--- Document text ---

>> start

Now what sort of grammar-2 should be in the hands of the teacher and, possibly, of the learner?  Clearly they cannot be quite the same for both.  Nor can either be the same as a grammar-2 drafted by a grammarian for fellow grammarians.  One has to recognize two kinds (at least) of grammars-2—teaching grammars and theoretical grammars.  A theoretical grammar-2 is presumably one that reveals the more transparently to us what the grammar-1 of a language is like.  A teaching grammar-2, on the other hand, may be intended for the learner, for the learner, for the learner who is his own teacher, for the teacher proper, or even for the designer of text material, curricula, tests, and the like.  Whatever the specific use or combination of uses intended are, a teaching grammar is liable to be more or less different from a theoretical grammar, the extent of the difference depending on what piece of information is being presented.  (For some pieces or sequences of pieces the difference may be null.)  I shall assume that the format of a teaching grammar can be conveniently thought of as a point-by-point modification of a theoretical grammar-2 in a definite direction.  The thing to know is, first, what this direction is and, secondly, where along the line one should stop deviating, given the specific purpose of a teaching grammar.  The present study is addressed to the first of these two questions.

>> end

--- Given records ---

>> start

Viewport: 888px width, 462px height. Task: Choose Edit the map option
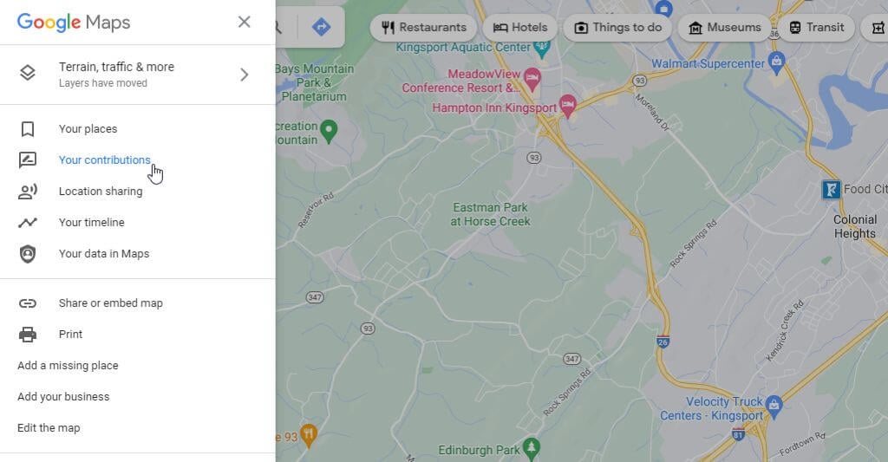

>> end
>> start

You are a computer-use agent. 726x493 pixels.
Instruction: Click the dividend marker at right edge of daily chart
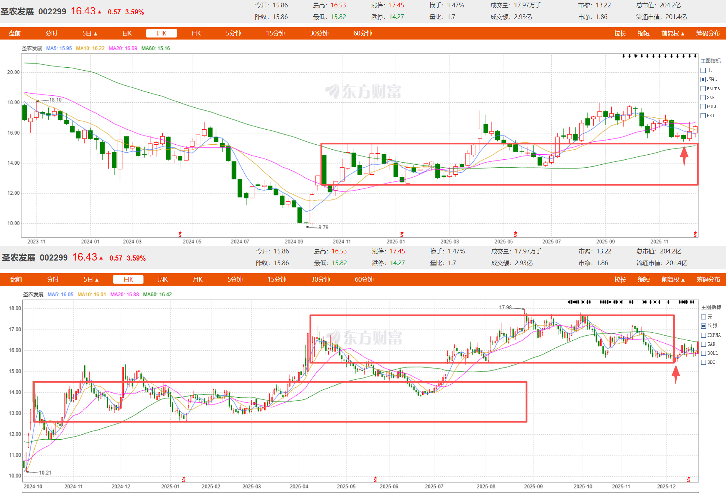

>> end

--- Work to be completed ---
Carry on the passage about teaching grammars and theoretical grammars, picking up right after its final sentence. The entries were taken from a different source than the text.

--- Solved problem ---
It will be noticed that I have left wide open the possibility that there may be different kinds of teaching grammars.  Some may, for example, be more pedagogically deviant than others—that is, some may deviate to a further degree or in further ways from theoretical grammars than others.  A teaching grammar has to select the optimal pedagogic deviation from the underlying theoretical grammar.  Thus a grammar for the student is liable to be more pedagogic and deviate more from a theoretical grammar than one for the teacher himself.  Again, a grammar that is geared to the beginning student’s contact texts (say, stories or dialogues) or to exercises and tests has to be more pedagogically deviant than a grammar used by an advanced student for occasional reference in solving a problem of comprehension (What can the author mean by this?  Let me get the hang of it.)  or expression (How does one manage to say such and such things?  How do I construct a sentence with a contrary-to-fact condition?).  So, different degrees of pedagogic deviation may be desirable for different purposes.

 

There are of course other ways than the degree of pedagogic deviation in which teaching grammars may differ from each other.  They may be shorter or longer—the more exclusively a grammar is confined to essentials, the shorter it is.  This suggests that grammar-1 itself is susceptible to a distinction between its essential elements and peripheral elements.  If such is the case (and I think such is the case) a theoretical grammar-2 should correspondingly indicate such a grading for its formulations.  The complex nature of this distinction between essential and peripheral features of grammar-1 is not yet exactly understood.  (For a recent discussion see Vachek, ed., 1966.)  One can do no more here than suggest to the reader that the first member in each of the following pairs is more essential than the second, other things being equal :

 

fully coded / partially coded

discrete distinctions / distinctions along a continuum

unmarked / marked

regular / irregular

nuclear / adjunct

general / specific

less delicate / move delicate (in Halliday’s terminology)

amenable to intuitive assimilation / amenable rather to problem-solving

basic rules of the language game / ground rules for adjustment

to a contingency (an extreme example being those governing the abbreviated syntax of  telegraphic messages)

rules of the game / set strategies for successful play (like “third hand high” in bridge)

grammar / idiom and usage (the traditional distinction)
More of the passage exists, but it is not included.